▶ **TASK STATEMENT**: What you return should be the complete listing, unchanged, with no pictures in it.

### EXTRACTED INFORMATION ###

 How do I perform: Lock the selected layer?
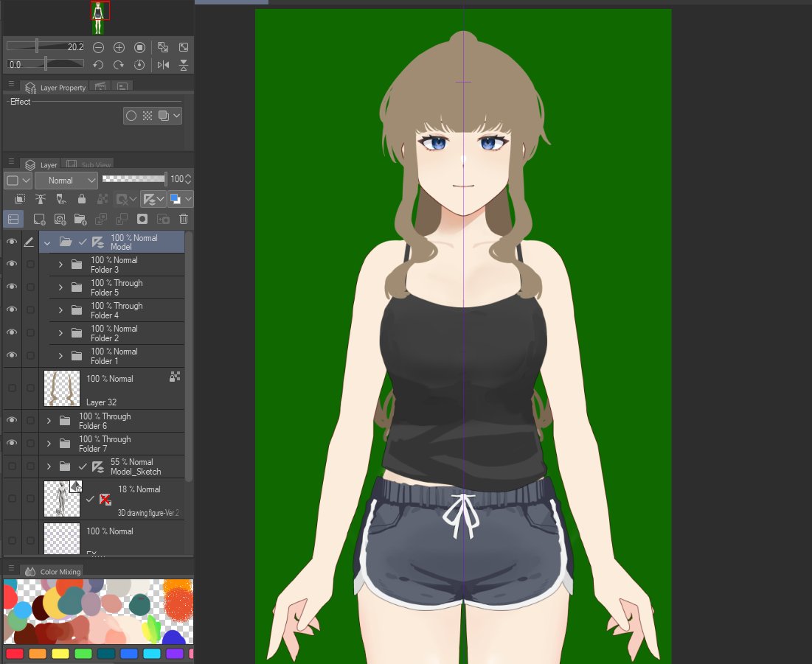coord(82,198)
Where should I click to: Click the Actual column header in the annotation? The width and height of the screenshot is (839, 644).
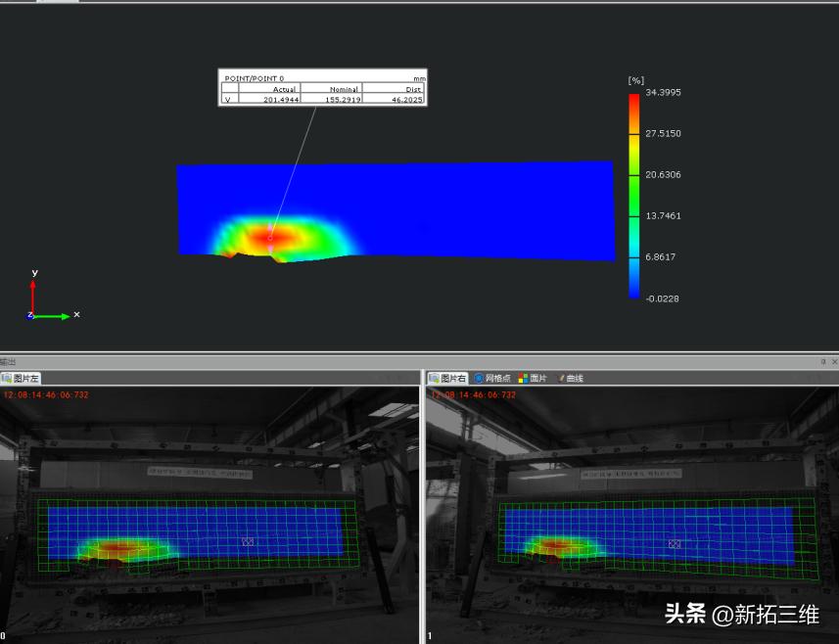[287, 88]
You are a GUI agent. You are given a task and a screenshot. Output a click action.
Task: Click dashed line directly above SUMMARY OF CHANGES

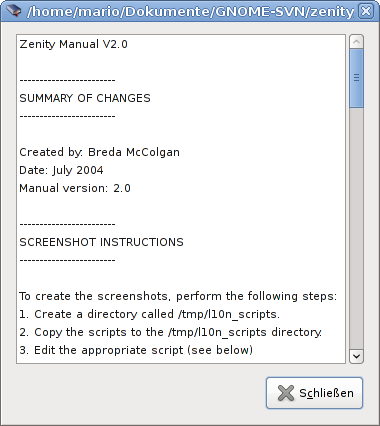pos(67,80)
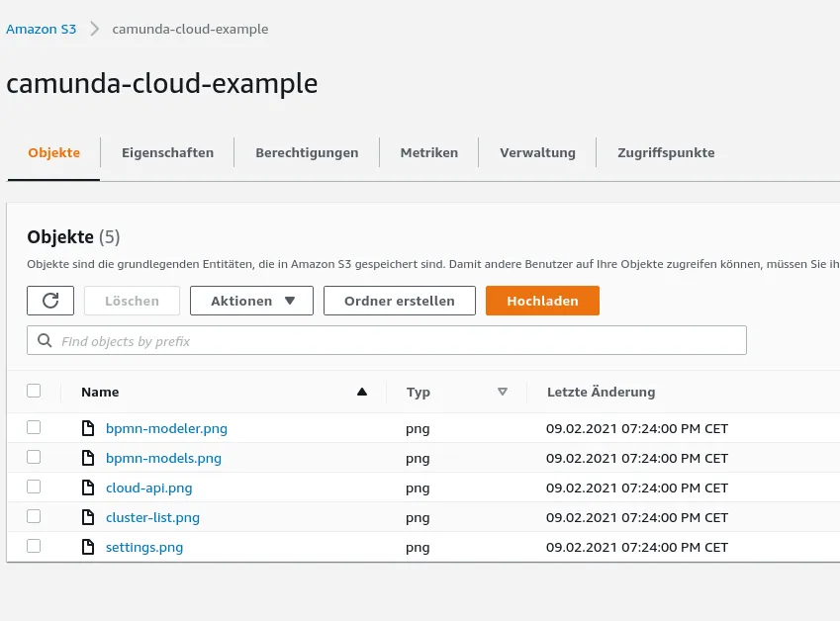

###

▶ **SOLUTION FOR THIS TASK**:
 How do I perform: Lock the selected layer?
coord(82,198)
Where should I click to: Click the Actual column header in the annotation? The width and height of the screenshot is (839, 644).
[287, 88]
You are a GUI agent. You are given a task and a screenshot. Output a click action.
Task: Click dashed line directly above SUMMARY OF CHANGES

pos(67,80)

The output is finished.